More than 102 million American adults have unhealthy cholesterol levels. Because there are no symptoms, many individuals with high cholesterol remain unaware that they carry a higher risk for heart disease, high blood pressure, Type 2 diabetes and other chronic conditions. September marks “National Cholesterol Education Month”, a month devoted to informing the public on how to monitor and manage healthy cholesterol levels.
- “Bad” Cholesterol: LDL is known as the “bad” cholesterol because too much in the bloodstream can narrow and clog arteries, increasing the risk for heart disease, obesity and other chronic conditions. Foods with trans or saturated fats, including animal fats, full-fat dairy, butter and lard, may increase LDL levels.
- “Good” Cholesterol: HDL is known as the “good” cholesterol because it carries LDL, or “bad” cholesterol, away from the arteries and back to the liver. There are heart healthy fats that can improve HDL including: avocado, nuts, seeds, olives, fish and foods that have monounsaturated and polyunsaturated fats. Note that even healthy fats should be consumed in moderation.
- Heart Disease: Those with high cholesterol have about twice the risk of heart disease compared to people with lower levels. Stroke, heart attack and coronary heart disease are among the most common threats of high cholesterol.
- Obesity: Body weight has a direct connection to cardiovascular risk factors, including high cholesterol. Losing 5 to 10 percent of weight can improve cholesterol levels significantly.
- Type 2 Diabetes: The American Heart Association reports that there is a link between high cholesterol and insulin resistance, a precursor to Type 2 diabetes.
- Improve Diet: A diet rich in grains, fibers, plant-based fats and lean proteins is crucial when treating high cholesterol. Avoiding high-sodium foods, fried foods and animal fats while swapping fatty oils like butter for olive oil are great for weight loss and managing high cholesterol.

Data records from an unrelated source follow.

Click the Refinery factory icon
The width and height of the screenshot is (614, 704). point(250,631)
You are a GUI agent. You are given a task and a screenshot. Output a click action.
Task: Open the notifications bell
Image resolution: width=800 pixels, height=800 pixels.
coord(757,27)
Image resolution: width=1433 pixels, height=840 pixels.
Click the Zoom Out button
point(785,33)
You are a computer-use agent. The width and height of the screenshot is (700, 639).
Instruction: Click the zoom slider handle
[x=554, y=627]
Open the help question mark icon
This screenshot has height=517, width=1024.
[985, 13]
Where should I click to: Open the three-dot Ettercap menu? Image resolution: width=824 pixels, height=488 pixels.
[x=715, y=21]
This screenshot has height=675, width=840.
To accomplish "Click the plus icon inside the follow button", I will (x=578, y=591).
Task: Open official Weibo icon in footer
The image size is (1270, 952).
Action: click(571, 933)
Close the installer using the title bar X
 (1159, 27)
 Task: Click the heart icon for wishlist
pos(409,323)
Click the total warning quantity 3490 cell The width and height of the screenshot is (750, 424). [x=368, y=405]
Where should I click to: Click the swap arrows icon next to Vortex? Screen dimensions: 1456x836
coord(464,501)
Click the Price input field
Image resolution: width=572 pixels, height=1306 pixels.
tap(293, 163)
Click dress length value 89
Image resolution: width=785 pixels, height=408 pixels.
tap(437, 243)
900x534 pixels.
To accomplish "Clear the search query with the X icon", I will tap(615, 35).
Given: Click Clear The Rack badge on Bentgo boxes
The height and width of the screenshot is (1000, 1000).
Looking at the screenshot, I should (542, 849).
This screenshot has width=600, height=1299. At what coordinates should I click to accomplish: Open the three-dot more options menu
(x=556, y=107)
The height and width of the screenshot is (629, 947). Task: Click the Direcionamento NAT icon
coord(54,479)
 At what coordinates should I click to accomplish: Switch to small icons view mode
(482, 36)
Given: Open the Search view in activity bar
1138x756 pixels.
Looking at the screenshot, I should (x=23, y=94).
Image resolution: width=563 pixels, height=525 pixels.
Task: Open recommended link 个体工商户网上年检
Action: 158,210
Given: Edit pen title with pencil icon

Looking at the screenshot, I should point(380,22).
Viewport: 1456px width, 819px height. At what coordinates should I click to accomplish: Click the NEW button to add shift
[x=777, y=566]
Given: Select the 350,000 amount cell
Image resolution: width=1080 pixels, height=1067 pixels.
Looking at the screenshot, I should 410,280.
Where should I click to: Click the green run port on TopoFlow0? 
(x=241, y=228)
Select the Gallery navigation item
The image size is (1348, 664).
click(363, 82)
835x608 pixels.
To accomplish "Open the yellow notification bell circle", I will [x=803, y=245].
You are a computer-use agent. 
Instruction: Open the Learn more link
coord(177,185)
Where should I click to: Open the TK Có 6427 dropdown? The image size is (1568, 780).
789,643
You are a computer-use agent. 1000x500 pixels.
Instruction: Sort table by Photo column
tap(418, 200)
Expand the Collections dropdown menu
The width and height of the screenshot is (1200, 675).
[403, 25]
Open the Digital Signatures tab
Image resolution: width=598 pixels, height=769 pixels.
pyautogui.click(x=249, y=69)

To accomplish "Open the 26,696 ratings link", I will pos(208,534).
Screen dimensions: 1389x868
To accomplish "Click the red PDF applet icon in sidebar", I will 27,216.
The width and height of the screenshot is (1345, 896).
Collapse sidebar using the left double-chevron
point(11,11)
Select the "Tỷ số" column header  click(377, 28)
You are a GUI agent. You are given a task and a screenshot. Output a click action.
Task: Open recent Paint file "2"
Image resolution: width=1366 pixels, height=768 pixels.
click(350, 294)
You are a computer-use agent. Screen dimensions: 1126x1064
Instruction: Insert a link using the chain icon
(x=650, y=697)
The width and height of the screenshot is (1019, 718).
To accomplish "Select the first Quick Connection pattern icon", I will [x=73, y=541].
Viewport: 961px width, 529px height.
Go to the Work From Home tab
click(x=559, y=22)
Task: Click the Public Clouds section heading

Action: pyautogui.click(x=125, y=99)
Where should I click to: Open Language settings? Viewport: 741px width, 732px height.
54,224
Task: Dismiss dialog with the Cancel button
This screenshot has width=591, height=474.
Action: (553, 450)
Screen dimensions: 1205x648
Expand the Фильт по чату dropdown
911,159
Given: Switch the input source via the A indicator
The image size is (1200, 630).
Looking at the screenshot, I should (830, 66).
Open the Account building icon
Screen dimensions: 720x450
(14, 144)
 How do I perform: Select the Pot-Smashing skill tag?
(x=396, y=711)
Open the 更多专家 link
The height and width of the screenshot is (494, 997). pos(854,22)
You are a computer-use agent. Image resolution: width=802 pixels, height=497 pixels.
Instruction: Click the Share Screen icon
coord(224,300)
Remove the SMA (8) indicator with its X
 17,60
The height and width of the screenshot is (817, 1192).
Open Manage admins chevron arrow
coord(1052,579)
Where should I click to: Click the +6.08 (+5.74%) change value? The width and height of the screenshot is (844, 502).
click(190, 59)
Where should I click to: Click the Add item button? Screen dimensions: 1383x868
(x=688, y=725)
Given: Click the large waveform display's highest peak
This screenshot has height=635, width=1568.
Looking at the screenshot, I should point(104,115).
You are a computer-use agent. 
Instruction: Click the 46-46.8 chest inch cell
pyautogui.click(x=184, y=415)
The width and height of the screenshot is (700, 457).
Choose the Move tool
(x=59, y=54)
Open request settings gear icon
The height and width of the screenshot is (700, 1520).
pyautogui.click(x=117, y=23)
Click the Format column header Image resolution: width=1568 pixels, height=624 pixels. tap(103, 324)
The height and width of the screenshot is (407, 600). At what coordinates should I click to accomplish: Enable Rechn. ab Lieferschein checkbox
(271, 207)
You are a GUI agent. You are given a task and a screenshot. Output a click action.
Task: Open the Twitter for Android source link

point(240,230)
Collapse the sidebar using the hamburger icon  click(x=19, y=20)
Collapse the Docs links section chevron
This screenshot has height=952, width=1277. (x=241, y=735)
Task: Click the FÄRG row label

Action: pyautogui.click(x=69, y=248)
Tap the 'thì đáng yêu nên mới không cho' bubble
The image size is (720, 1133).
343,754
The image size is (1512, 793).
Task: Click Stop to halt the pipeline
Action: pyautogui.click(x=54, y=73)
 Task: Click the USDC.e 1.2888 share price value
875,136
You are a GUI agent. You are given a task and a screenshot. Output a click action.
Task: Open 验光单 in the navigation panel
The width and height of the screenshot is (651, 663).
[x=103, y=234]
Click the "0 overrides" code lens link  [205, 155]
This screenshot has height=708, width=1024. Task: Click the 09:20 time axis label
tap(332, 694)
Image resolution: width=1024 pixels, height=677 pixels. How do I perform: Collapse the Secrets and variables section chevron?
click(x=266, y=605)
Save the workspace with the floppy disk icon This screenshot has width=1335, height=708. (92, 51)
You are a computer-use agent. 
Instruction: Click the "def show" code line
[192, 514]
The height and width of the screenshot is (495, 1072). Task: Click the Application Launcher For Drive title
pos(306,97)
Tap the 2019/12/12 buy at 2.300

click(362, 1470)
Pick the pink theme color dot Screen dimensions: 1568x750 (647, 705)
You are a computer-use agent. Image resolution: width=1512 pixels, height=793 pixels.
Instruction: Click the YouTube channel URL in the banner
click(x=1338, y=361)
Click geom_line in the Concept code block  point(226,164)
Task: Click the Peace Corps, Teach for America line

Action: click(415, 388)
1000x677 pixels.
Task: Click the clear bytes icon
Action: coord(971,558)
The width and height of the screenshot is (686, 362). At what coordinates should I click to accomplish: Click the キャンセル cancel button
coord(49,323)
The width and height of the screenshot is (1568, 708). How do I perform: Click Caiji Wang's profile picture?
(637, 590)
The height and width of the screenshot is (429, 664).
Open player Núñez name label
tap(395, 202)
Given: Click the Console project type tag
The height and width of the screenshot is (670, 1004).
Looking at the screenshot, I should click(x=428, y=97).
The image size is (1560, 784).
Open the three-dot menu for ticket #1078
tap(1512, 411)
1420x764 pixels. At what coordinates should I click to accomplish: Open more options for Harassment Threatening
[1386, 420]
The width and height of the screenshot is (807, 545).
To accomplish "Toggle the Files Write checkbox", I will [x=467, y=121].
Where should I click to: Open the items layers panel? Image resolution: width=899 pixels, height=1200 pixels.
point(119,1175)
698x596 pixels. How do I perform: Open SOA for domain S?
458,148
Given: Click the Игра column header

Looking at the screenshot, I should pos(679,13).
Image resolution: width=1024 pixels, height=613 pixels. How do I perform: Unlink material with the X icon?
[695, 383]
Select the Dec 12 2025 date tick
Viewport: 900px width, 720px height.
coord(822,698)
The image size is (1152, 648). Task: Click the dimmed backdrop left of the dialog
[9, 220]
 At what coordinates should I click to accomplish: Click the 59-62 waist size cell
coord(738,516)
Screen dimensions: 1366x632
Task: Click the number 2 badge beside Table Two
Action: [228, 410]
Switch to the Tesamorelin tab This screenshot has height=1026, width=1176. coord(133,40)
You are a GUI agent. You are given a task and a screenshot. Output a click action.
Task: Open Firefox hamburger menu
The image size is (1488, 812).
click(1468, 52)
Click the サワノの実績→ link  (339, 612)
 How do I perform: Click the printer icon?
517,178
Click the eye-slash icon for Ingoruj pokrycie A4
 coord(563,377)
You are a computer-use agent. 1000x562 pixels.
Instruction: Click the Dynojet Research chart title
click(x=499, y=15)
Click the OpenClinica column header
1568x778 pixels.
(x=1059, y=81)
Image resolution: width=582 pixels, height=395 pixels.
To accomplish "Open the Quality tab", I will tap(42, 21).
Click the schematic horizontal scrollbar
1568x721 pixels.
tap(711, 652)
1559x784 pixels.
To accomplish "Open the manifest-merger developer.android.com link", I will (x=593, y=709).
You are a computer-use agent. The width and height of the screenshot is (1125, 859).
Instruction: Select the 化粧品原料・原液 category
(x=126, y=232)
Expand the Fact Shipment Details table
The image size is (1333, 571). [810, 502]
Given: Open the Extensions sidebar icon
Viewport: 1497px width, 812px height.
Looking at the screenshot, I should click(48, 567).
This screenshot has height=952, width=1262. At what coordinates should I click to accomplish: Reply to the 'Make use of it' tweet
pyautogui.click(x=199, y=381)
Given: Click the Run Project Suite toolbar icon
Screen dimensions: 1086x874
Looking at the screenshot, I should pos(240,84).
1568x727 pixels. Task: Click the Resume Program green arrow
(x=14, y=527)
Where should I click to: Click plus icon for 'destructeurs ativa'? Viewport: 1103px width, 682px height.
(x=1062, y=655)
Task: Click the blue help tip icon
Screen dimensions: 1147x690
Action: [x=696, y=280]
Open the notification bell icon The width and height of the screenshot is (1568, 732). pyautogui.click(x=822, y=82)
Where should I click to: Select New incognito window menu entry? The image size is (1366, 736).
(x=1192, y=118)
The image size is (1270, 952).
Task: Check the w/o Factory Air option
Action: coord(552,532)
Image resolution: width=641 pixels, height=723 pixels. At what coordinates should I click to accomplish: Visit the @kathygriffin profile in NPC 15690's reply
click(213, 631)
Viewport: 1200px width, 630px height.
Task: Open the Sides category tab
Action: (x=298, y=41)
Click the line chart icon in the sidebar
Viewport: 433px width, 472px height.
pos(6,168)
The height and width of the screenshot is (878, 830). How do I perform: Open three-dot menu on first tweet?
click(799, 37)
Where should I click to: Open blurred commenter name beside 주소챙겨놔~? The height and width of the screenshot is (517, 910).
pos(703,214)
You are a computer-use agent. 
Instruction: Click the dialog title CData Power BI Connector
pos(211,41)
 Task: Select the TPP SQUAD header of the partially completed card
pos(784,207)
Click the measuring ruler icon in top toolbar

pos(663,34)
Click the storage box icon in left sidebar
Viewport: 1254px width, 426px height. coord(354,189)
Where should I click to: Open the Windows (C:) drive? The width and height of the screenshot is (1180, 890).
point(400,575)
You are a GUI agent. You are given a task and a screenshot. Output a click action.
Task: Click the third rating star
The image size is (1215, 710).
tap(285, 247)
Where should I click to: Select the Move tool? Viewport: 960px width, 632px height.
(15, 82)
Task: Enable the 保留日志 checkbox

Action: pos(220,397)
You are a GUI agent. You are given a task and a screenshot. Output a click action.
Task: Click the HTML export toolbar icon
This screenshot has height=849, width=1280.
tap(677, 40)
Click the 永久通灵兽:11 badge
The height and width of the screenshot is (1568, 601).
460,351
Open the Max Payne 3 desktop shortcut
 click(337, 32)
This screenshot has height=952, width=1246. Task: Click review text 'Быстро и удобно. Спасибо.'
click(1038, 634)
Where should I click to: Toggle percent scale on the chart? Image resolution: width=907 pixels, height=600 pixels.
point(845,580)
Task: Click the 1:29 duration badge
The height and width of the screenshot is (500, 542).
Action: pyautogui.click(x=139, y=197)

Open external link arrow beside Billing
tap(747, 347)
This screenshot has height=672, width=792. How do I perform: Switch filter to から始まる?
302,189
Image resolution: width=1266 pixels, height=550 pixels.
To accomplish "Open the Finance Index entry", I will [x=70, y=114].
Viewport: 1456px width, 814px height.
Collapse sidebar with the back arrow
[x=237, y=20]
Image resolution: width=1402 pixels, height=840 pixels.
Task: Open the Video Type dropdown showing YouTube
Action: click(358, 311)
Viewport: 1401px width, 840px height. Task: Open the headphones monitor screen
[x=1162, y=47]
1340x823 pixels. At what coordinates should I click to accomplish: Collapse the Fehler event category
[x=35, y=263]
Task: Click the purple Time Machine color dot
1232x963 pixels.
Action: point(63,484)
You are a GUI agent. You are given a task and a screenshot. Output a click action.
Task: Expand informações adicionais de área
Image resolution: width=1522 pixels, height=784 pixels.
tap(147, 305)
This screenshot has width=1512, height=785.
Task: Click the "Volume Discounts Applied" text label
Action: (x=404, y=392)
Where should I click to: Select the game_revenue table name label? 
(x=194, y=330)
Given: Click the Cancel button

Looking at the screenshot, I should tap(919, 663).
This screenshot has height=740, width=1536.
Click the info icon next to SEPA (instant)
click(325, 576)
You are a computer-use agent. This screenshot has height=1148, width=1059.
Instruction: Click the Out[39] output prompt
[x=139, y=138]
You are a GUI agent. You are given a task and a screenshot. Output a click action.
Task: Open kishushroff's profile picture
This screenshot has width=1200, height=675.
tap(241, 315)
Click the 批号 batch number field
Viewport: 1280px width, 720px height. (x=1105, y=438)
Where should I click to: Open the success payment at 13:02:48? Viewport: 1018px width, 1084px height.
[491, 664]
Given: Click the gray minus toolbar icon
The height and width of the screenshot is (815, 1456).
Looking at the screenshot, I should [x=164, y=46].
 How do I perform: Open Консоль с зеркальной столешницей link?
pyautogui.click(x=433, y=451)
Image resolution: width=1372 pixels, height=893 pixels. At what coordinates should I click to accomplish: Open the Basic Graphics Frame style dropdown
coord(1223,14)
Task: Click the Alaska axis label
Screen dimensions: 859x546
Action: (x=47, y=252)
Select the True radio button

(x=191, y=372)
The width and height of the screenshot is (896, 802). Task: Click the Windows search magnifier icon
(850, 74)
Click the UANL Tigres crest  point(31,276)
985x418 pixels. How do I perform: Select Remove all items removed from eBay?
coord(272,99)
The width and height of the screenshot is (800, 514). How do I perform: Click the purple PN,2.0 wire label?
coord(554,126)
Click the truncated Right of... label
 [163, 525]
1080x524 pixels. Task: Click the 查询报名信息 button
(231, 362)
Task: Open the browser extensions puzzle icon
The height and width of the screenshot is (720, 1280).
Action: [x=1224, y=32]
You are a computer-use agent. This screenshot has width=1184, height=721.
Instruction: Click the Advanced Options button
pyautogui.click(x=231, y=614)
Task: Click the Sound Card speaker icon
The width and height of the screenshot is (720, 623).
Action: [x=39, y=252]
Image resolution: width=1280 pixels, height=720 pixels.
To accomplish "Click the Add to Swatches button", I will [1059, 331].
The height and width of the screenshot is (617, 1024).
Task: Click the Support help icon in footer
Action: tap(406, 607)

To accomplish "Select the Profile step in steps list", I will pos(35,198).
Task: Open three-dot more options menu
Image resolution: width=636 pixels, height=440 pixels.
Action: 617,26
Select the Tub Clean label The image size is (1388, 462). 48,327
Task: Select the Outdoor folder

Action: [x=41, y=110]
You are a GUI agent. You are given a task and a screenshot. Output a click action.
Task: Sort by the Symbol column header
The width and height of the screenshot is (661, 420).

- Get Moving: Physical activity is an effective means of lowering bad cholesterol levels. Adults should maintain about 150 minutes of exercise a week, while children and adolescents are recommended a minimum of 60 minutes per day.
- Quit Smoking: Cigarettes lower good cholesterol and significantly heighten the risk of heart disease. Studies also show that HDL levels tend to increase after a person quits.
- Stay Consistent: Healthy adults are advised to check their cholesterol levels at least once every five years. Those managing high cholesterol should work with their primary health care provider to regularly access the risk for cardiovascular disease and other chronic health conditions.